Dunque, secondo il Vocabolario di Salinari, i carnefici degli italiani sarebbero stati i nazisti e non i partigiani comunisti, in particolare “titini”, che utilizzarono, come tutti dovrebbero sapere, quegli anfratti naturali carsici per gettarvi, ancora vive, le vittime di una criminale e mostruosa “pulizia etnica”.
Appare ancora oggi, dopo tanto tempo, pur non risultando il testo ritirato dalla circolazione, preoccupante e sconcertante che nessuno abbia mai mostrato un briciolo di indignazione e che nessun editore, abbia ritenuto necessaria una verifica delle voci, quando sarebbe stata più che opportuna la “ripulitura” di quei lemmi mostruosi e fuorvianti. Mentre sarebbe stato altrettanto doveroso un censimento dell’uso che se n’è fatto di tale vocabolario nelle scuole e nelle biblioteche pubbliche.

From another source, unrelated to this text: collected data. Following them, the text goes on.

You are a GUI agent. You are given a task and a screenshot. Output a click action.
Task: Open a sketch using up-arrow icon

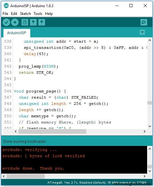pyautogui.click(x=33, y=22)
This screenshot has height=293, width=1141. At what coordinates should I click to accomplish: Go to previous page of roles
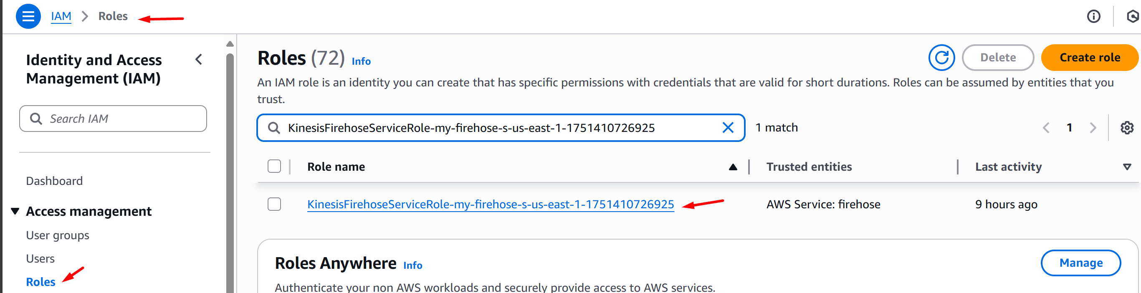[1046, 128]
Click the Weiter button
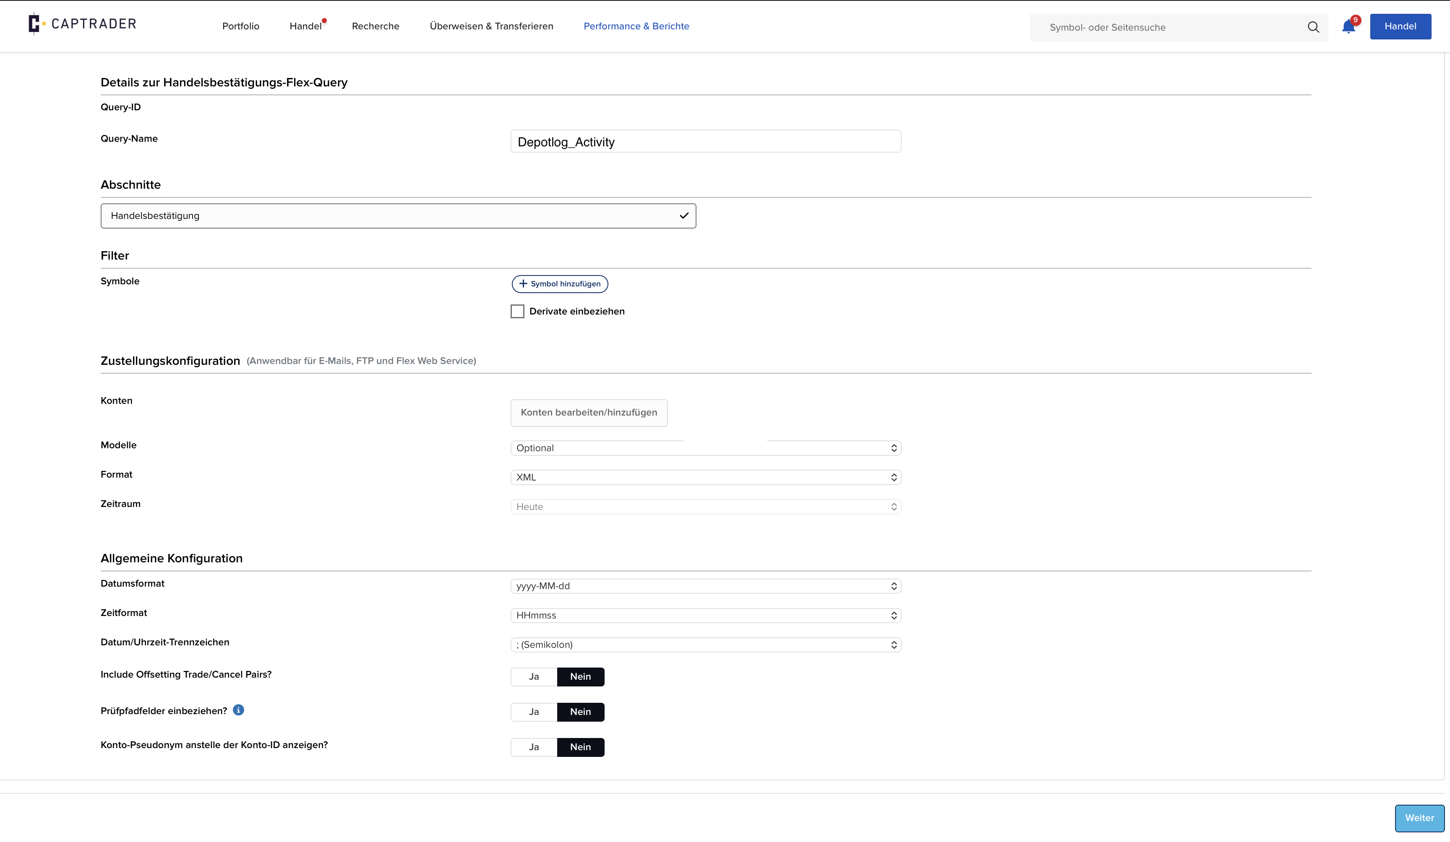This screenshot has width=1450, height=842. [1420, 818]
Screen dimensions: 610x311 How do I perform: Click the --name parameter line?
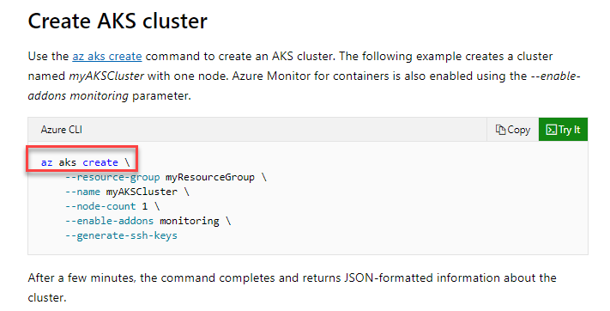click(127, 192)
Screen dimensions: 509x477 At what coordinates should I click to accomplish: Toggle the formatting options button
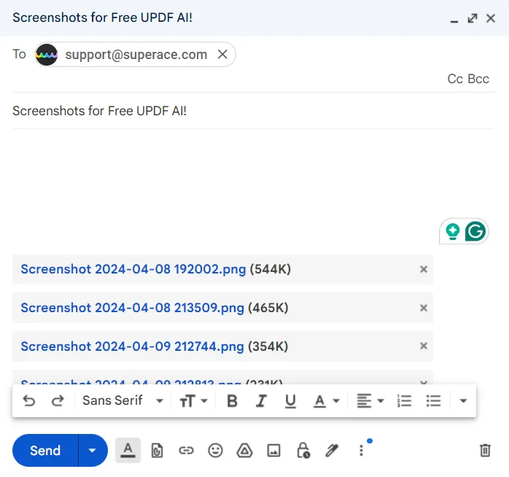128,451
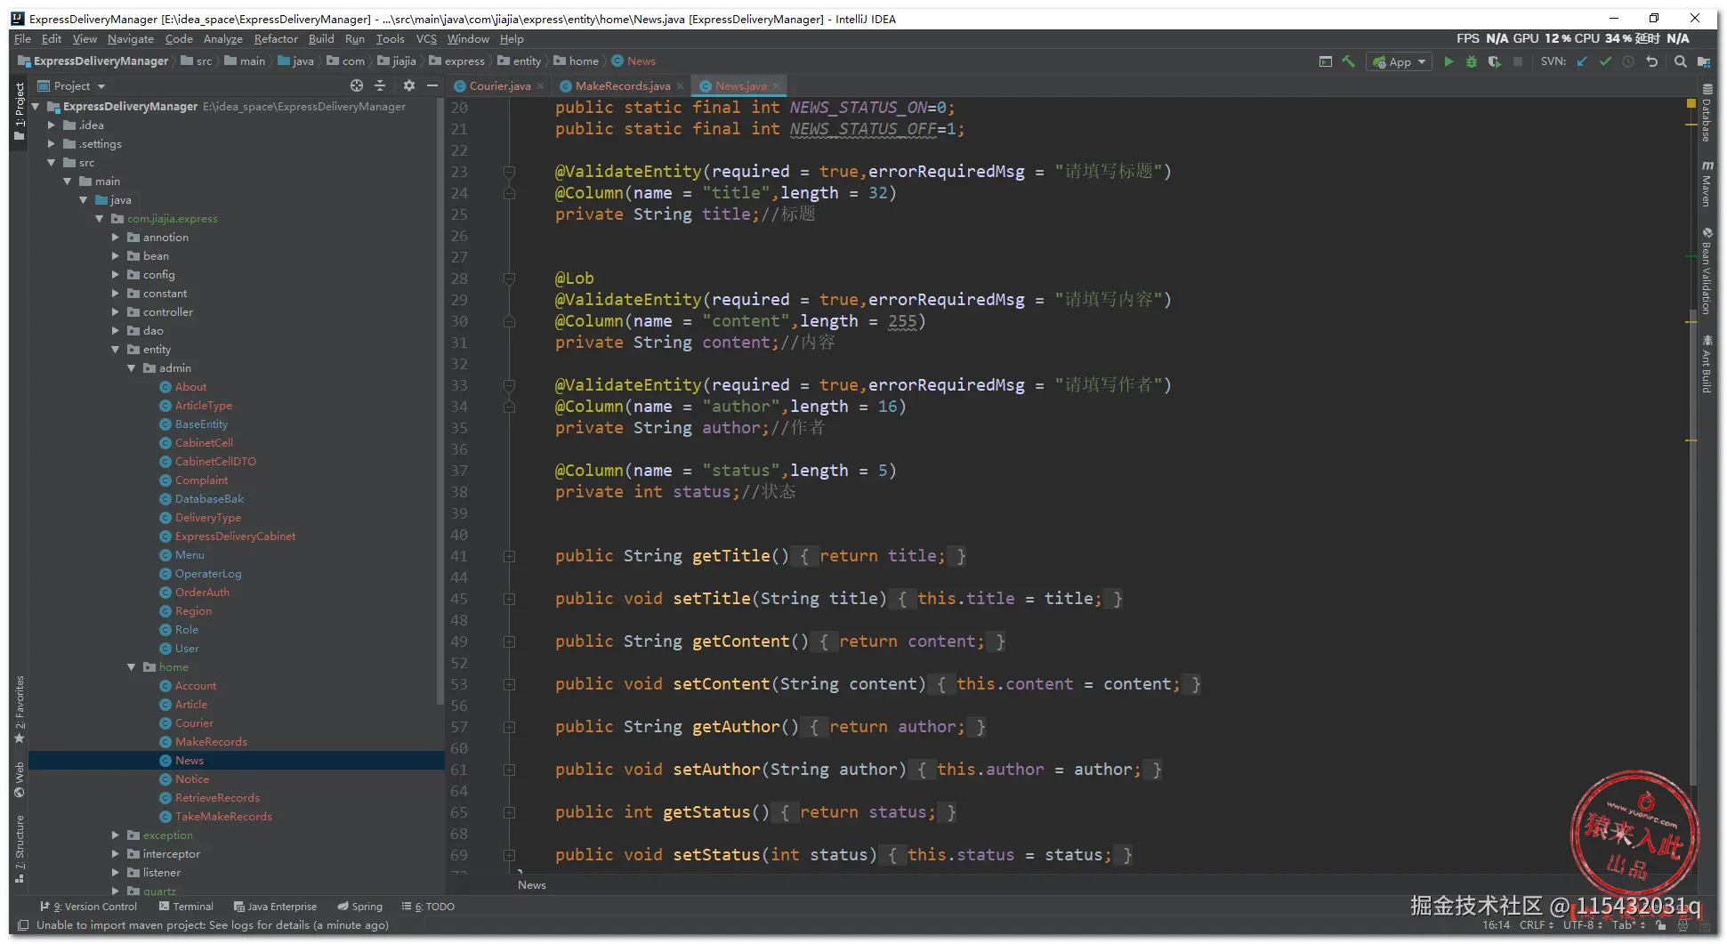Expand the folded getTitle() method
The width and height of the screenshot is (1727, 944).
tap(509, 556)
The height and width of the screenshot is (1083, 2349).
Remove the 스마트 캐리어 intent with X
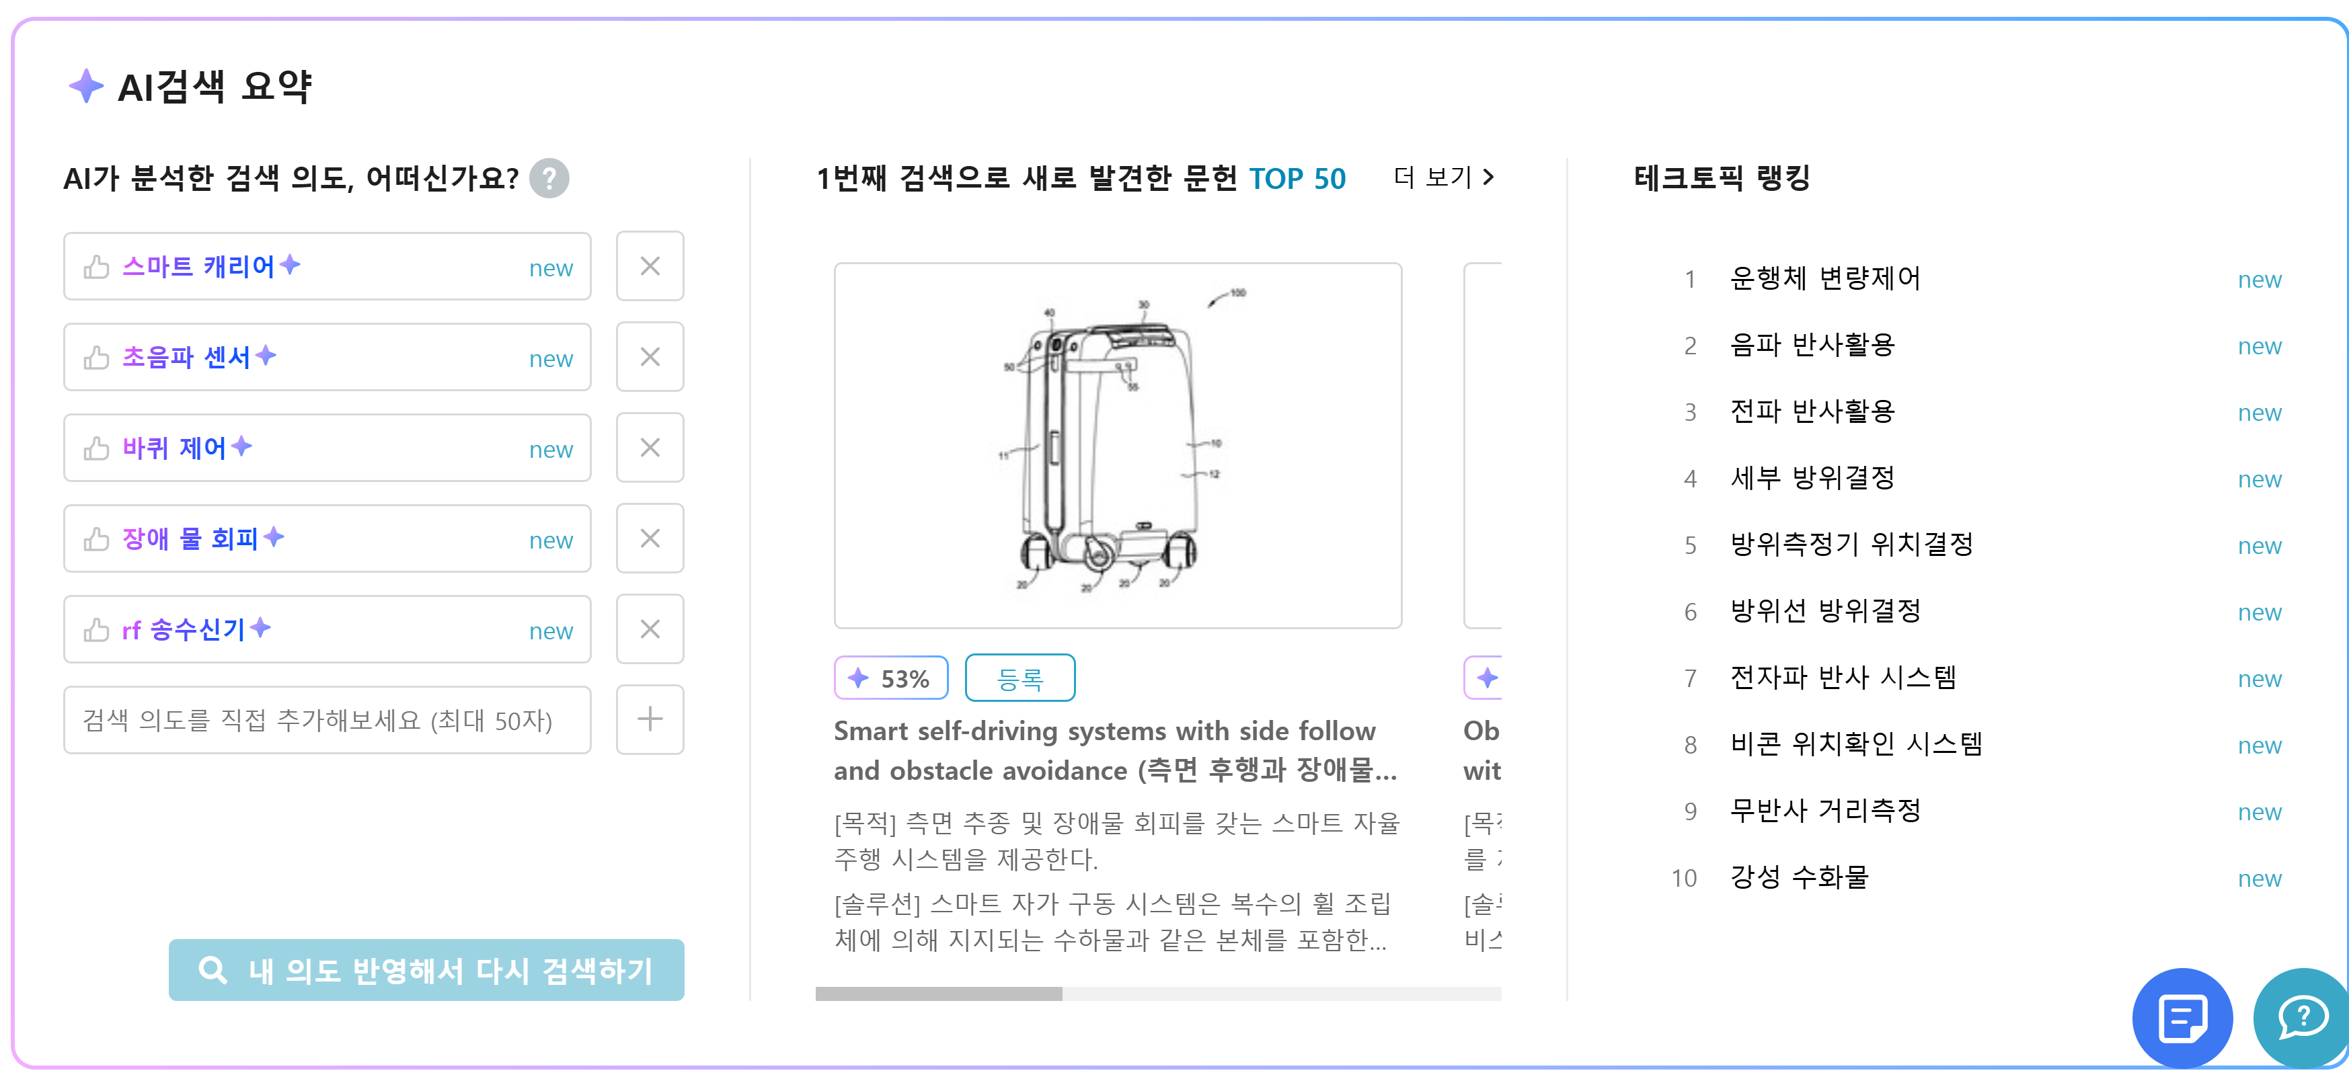pyautogui.click(x=649, y=266)
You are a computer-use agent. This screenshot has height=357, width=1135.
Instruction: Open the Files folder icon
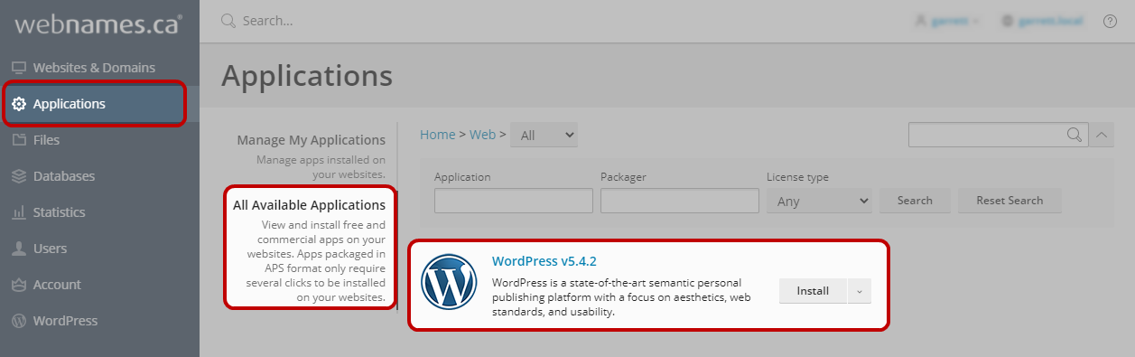[x=18, y=140]
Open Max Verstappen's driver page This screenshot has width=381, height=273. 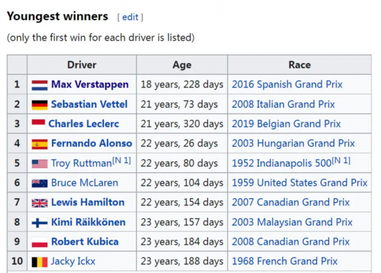coord(90,84)
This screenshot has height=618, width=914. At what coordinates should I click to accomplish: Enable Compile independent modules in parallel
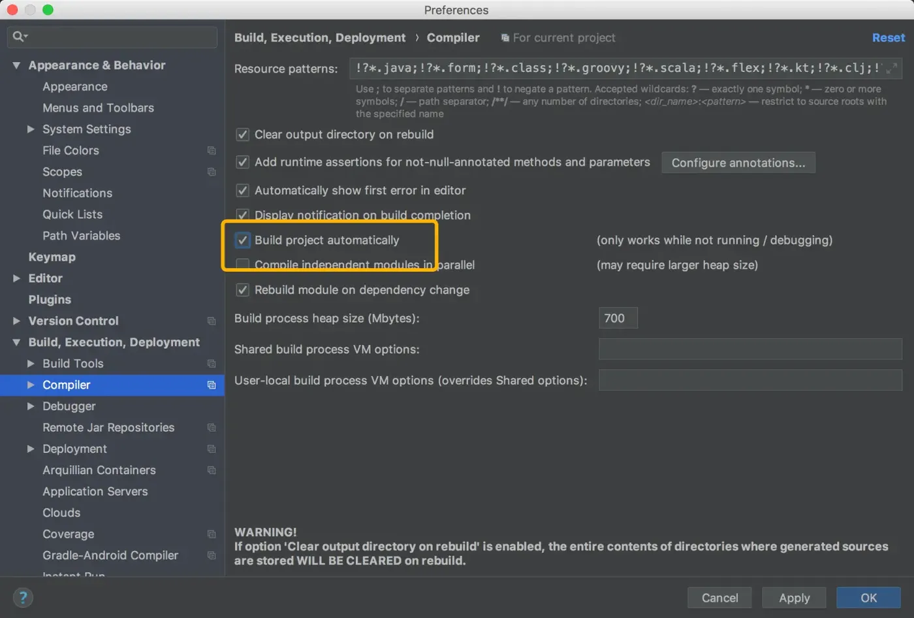243,265
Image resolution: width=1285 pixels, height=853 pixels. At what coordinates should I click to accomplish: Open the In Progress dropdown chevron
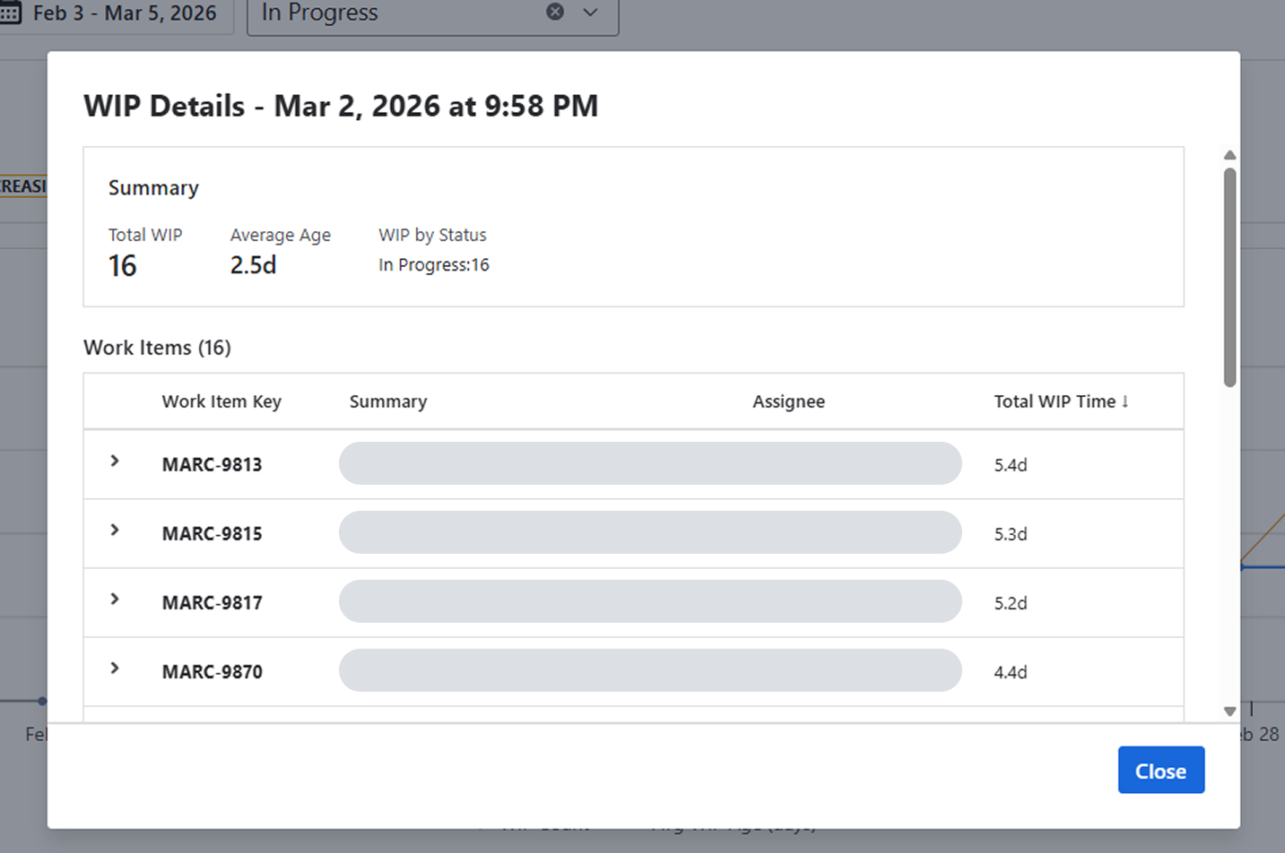coord(590,12)
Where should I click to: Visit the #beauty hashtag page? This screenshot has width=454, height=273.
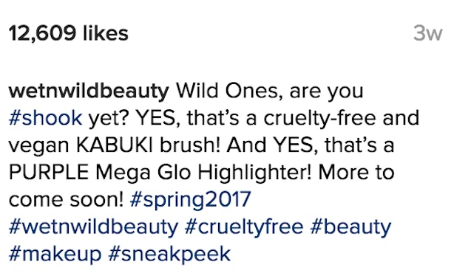[350, 227]
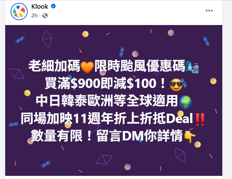Click the 數量有限 text
The width and height of the screenshot is (232, 179).
click(x=57, y=136)
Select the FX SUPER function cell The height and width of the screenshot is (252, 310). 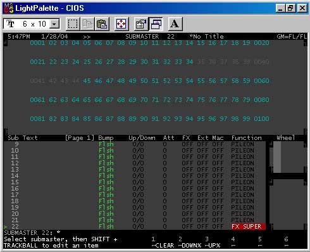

Salinari è stato un partigiano, critico ed accademico. Militante comunista contribuì ad organizzare l’attentato di via Rasella senza attribuirsene la responsabilità, determinando così l’orribile rappresaglia dei criminali nazisti che costò molte vite umane innocenti. Per la sua attività partigiana fu decorato al valore militare con due medaglie d’argento. Abbandonando l’insegnamento crociano, si convertì al marxismo. Ortodosso e fedele alla “moralità” comunista, fu severamente critico nei confronti di Pier Paolo Pasolini soprattutto quando venne pubblicato il meraviglioso Ragazzi di Vita.
Questo italianista che con poche parole gettate in un dizionario s’è guadagnato l’esemplare nomea di “falsificatore”, nel Giorno del Ricordo nessuno, come del resto nel passato, ha ritenuto di censurare quella mostruosa definizione alla quale chissà quanti italiani hanno fatto ricorso per sapere qualcosa delle foibe. Per lui, per Salinari, erano tutt’altra cosa da ciò che finalmente gli italiani, senza nessun pregiudizio, hanno imparato ad apprendere. Per fortuna, mentre la macchia dell’infamia rimane.
Nel 1997 venne presentata al ministro della Pubblica Istruzione un’interrogazione parlamentare con la quale si chiedeva se non ritenesse che l’opera di falsificazione della storia del Novecento, di cui l’episodio della menzogna propalata dal testo di Salinari era un eloquente esempio, dovesse avere fine, rivedendo i testi scolastici e ammettendo soltanto quelli che davano garanzie di obiettività nel rappresentare in particolare gli eventi del Novecento.
Il ministro restò muto; il documento parlamentare è stato seppellito dalla polvere. La macchina della menzogna ha lavorato bene nei decenni passati al servizio dei carnefici e del comunismo.